- _INPUT_:

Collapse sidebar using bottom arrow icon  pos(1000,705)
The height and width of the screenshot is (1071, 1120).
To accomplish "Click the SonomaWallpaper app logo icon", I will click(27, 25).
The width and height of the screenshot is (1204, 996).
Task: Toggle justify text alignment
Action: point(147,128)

- _EXERCISE INSTRUCTIONS_: When you answer, set down the entries above precisely as they read.

- _RESPONSE TO THE EXERCISE_:
Collapse sidebar using bottom arrow icon  pos(1000,705)
The height and width of the screenshot is (1071, 1120).
To accomplish "Click the SonomaWallpaper app logo icon", I will click(27, 25).
The width and height of the screenshot is (1204, 996).
Task: Toggle justify text alignment
Action: point(147,128)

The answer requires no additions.